本文:
新宿御苑
*明治39年(1906)
6月
・東京製紙株式会社創立(大阪府)。資本金35万円。
*
・大阪紡績、金巾製織を合併。
*
・藝防抄紙株式会社創立(山口県)。資本金50万円。
*
・岩野泡鳴「神秘的半獣主義」(「左久良書房」)
*
・イラン、大衆運動高揚。
*
・第1回仏・グランプリ自動車レース開催(ル・マン近郊)。
ルノー搭乗のハンガリー人セイス・フェレンツ優勝。
*
・ポーランド、ビヤウィストクで計画的反ユダヤ人暴動。ユダヤ人数百人が虐殺。
*
・カナネア鉱山(メキシコ北部米国人ウィリアム・グリーンの経営、米国人ウィリアム・グリーンの経営)、賃金差別に抗議し1万人スト。マゴンの影響を受けたカナネア人道自由同盟が指導。州知事指令により23名虐殺、敗北。アリゾナ州警備隊も越境して参加。
*
6月1日
・奉天の日本軍撤退。
日本、奉天に領事館設置。
*
6月1日
・日露講和条約により、北緯50度以南の樺太がロシアから割譲。
*
6月1日
・(資)池貝鉄工所設立。
*
6月1日
・耕地整理及土地改良奨励費規則公布。
*
6月1日
・幸徳秋水・岡繁樹・岩佐作太郎・竹内鉄五郎・小成田恒郎・倉持善三郎ら、オークランド白人社会党本部にて在米日本人の「社会革命党」発会式。在米日本人社会主義者50名参加。秋水執筆の宣言・綱領・党則採択。

抽出データ:
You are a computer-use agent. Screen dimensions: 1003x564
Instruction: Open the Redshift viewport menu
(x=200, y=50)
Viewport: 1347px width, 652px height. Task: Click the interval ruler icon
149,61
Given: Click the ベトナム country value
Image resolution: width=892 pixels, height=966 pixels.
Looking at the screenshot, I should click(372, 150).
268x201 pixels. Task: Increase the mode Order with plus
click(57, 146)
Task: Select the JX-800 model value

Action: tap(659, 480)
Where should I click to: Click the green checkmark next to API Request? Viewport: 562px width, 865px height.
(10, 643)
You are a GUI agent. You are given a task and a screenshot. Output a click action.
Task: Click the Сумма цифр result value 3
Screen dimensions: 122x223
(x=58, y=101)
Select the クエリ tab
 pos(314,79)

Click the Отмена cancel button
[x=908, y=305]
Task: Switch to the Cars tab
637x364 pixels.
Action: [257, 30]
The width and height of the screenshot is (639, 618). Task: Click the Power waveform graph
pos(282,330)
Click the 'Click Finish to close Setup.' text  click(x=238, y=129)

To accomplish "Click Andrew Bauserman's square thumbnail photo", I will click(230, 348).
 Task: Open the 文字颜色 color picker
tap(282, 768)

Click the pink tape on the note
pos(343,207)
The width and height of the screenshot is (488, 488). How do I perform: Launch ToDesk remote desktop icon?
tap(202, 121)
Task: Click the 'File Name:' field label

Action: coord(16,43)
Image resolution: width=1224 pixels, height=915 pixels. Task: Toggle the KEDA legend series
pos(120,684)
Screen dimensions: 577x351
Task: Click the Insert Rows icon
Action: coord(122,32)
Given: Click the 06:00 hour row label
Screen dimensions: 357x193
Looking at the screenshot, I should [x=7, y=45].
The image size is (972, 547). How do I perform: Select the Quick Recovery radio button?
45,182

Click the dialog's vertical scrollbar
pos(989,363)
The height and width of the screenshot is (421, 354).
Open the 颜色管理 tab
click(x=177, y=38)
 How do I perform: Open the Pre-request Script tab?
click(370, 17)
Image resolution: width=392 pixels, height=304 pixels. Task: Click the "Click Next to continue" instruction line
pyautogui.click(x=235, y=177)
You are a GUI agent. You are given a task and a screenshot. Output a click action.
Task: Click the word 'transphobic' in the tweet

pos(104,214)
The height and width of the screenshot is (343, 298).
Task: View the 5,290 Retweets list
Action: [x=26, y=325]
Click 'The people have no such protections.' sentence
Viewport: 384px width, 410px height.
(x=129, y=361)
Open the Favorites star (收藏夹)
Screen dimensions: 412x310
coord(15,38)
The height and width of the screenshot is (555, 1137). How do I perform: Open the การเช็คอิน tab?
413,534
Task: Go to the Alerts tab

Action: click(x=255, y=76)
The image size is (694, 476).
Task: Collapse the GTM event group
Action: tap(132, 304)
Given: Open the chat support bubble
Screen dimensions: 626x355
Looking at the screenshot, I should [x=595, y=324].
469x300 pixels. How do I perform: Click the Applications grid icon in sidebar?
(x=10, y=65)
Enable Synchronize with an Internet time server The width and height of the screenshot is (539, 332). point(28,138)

課題:
1. 明治39年6月の年表で、オークランド白人社会党本部での「社会革命党」発会式の項に名前が挙がっている人物は誰ですか。全員を挙げてください。
2. 明治39年6月の年表を、最後の項に続けて書き進めてください。

解答例:
1.
幸徳秋水
岡繁樹
岩佐作太郎
竹内鉄五郎
小成田恒郎
倉持善三郎

2.
竹内鉄五郎:日雇い労働者。岩手県出身。啄木と同期で盛岡中学在学、仙台の東北学院で院長押川方義に愛国主義を叩き込まれ、島貫兵太夫の激励をうけ渡米。週刊「平民新聞」により社会主義に共鳴。「竹内の無鉄砲」とあだ名される。
*
6月2日
・この日付け漱石の森巻吉宛手紙。
「(前略)此夏は又講義をかゝなければならない苦しくて面白くなくてきく人もつまらなくて、然もやらねばならぬとは馬鹿気て居る」。大学の講義に熱意がない。
12日付け加計正文宛手紙。
「僕の胃病は今年程よき年はない。天下の犬を退治れば胃病は全快する。是が僕の生涯の事業である。外に願も何もない。況んや教授をや況んや博士をや」。
教授や博士を問題にしていない。生涯の事業は、「天下の犬退治」である。
*
6月3日
・山路愛山、『社会主義管見』刊行。発禁。
*
6月4日
・韓国、老儒・前賛政崔益鉉(チェ・イクヒョン)、全羅北道泰仁で蜂起。「棄信背義十六罪」を日本政府に送る。全羅南北道境界地帯制圧。
10日、崔益鉉・林炳瓉ら義兵軍、全州・南原の鎮衛隊に包囲。崔(自ら縛につく)ら13人逮捕。
8月18日、対馬厳島獄舎に護送。
明治40年1月1日、死亡(74)。
崔益鉉:
1876(明治9)年江華条約時(44歳)、3日3晩の伏閣上疏を行う。高宗・閔氏政権は反政府分子と見做し、全羅南道の西方海上の黒山島に3年の流刑。
1895(明治28)年断髪令時、再度上疏。この時、高宗はこの反骨の士にり刮目、特進官・議政府賛政という官職につける。更に京畿道監察使に任じようとしたところ、林公使に反対され、一切の官職から退かされ、郷里からも追われ忠清南道定山面に引下る(1905年3月)。
*
6月4日
・徳富蘆花、10日余をエルサレムとその周辺で過ごし、6月4日、北方のガラリヤ(イエスの郷里)へ出発。サマリアの山地を越えて3日間の馬車の旅の後、6月6日、イエスの生地ナザレに到着。
蘆花の日記
「ヨセフの子と呼ばれ、マリアの子と視られ、弟妹に気の知れぬ兄視(あにし)せられて、雪の冬、泉の夏、野花の春、山の月の秋と、ここナザレの山の上に過ぎし三十年の生涯よ。想へばなつかし、知りたし。」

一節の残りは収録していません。